▸ **Reading passage**
★ ★ ★ ★ ★ ★ ★

# screen shot of Jippy's profile



## Surfingisfun001 (Sep 25, 2007)

Check out the adds in the upper middle of the page... google is getting good!


----------



## codeblue213 (Feb 15, 2010)

this is like gold!


----------



## Guest (Apr 13, 2011)

aahahaha thats great


----------



## ZachT (Sep 8, 2008)

I think people should just leave him alone. This forum is for people to speak open minded. And I think that there should not be negative reputation.


----------



## ZachT (Sep 8, 2008)

What has been going on anyways??
Any harassing?? I am just wondering. I have not been on in a while.


----------



## ValleyGirl (Nov 10, 2017)

Kenny, you are such a mean girl!


----------



## gill (Jul 1, 2010)

-92? lol, sorry, but that's funny....


----------



## LOLiTA (Apr 24, 2011)

Who is this "Jippy" character, and why do people accuse me of being him?


----------



## Brando2600 (Apr 22, 2010)

LOLiTA said:


> Who is this "Jippy" character, and why do people accuse me of being him?


I do not acuse you of being Jippy, for one.


----------



## Guest (May 6, 2011)

i love his reputation. i hope i am going to be as good as him someday.


----------



## Brando2600 (Apr 22, 2010)

A tab showing how to take a screenshot is the second funniest thing here.

Also, hello from the future.


----------



## TheStarter (Oct 19, 2010)

Google ads even know about him, howy sheeeett!


----------

★ ★ ★ ★ ★ ★ ★

▸ **Recorded data**
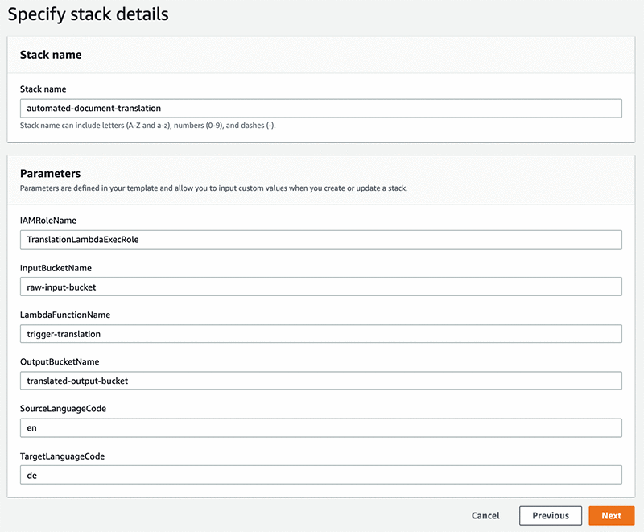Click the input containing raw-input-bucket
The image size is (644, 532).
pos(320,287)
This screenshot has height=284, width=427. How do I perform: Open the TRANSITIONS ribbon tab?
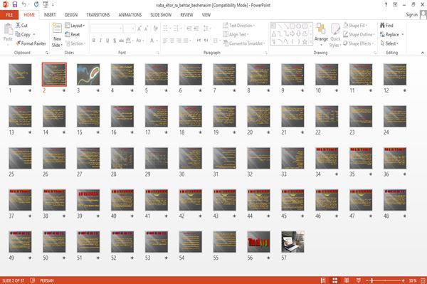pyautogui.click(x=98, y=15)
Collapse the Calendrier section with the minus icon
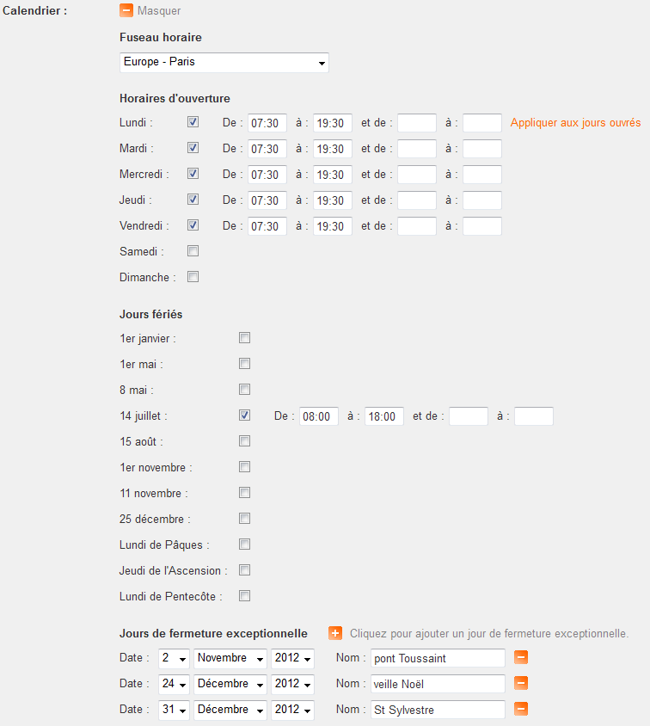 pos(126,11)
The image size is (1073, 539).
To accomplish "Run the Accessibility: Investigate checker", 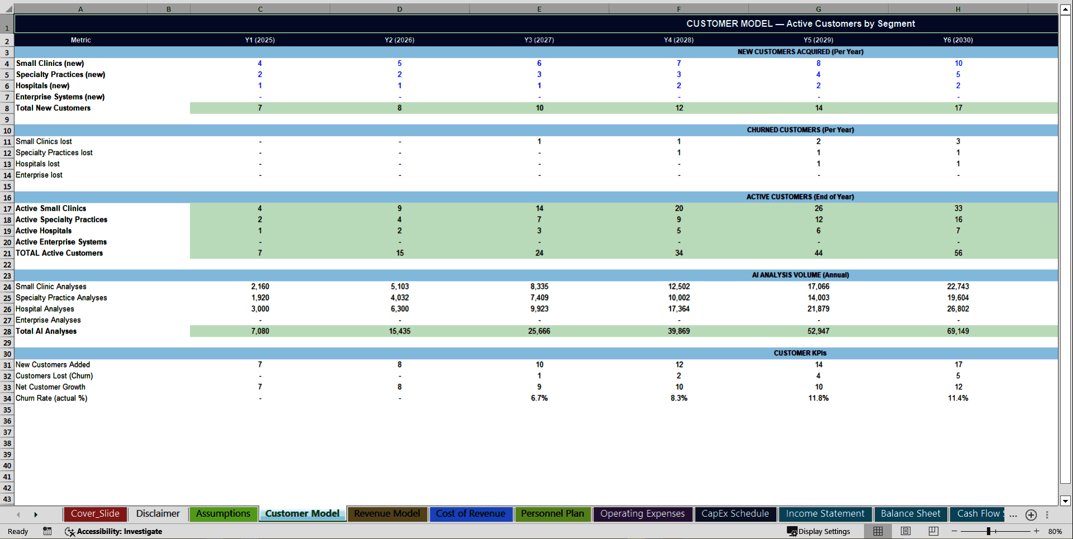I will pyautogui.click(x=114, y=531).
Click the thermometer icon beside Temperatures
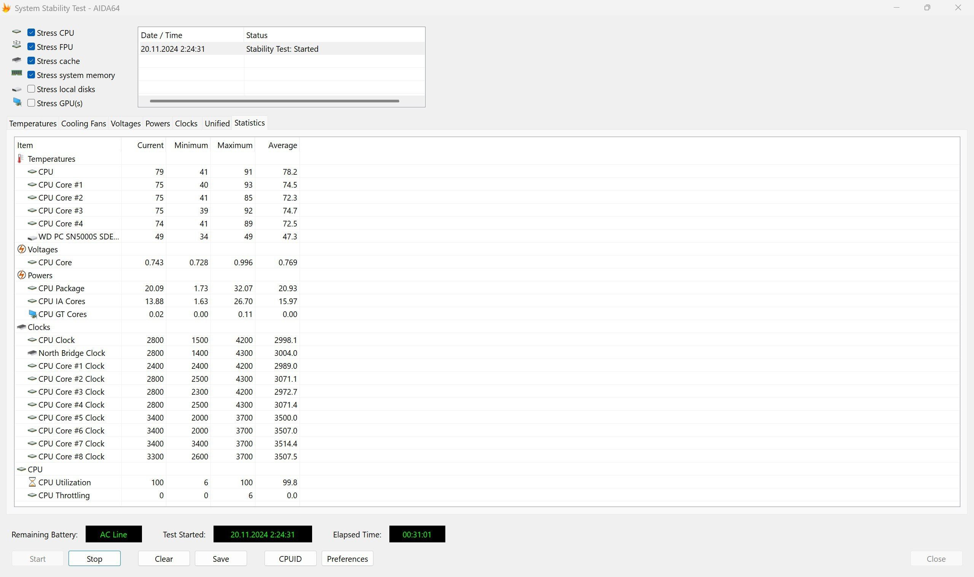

★ ★ ★ ★ ★ ★ ★

▸ **Stated problem**
In the forum thread on Jippy's profile above, please list every username whose post header carries a date in 2010, giving each name once.

▸ **Complete output**
codeblue213, gill, Brando2600, TheStarter